[Exercise prompt]: What's needed is an exact copy of the lines from the one that contains "Instruction: Click the" to the end of the data below, leaving the pictures out.

[Input]:
Start of Block

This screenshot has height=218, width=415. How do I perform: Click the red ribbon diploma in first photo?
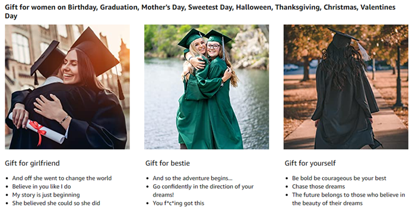pos(37,129)
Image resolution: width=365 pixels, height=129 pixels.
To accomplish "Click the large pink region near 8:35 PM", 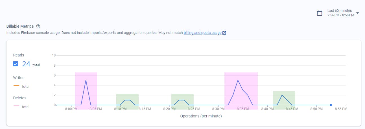I will (x=241, y=91).
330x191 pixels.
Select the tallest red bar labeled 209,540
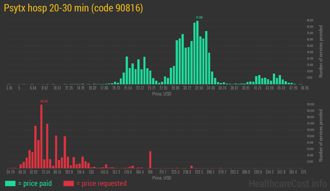pyautogui.click(x=41, y=136)
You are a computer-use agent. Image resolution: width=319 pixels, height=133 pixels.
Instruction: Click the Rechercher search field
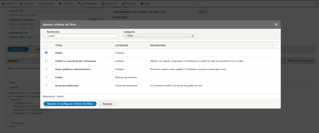tap(82, 36)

End of Block

[Task response]:
Instruction: Click the Rechercher search field
tap(82, 36)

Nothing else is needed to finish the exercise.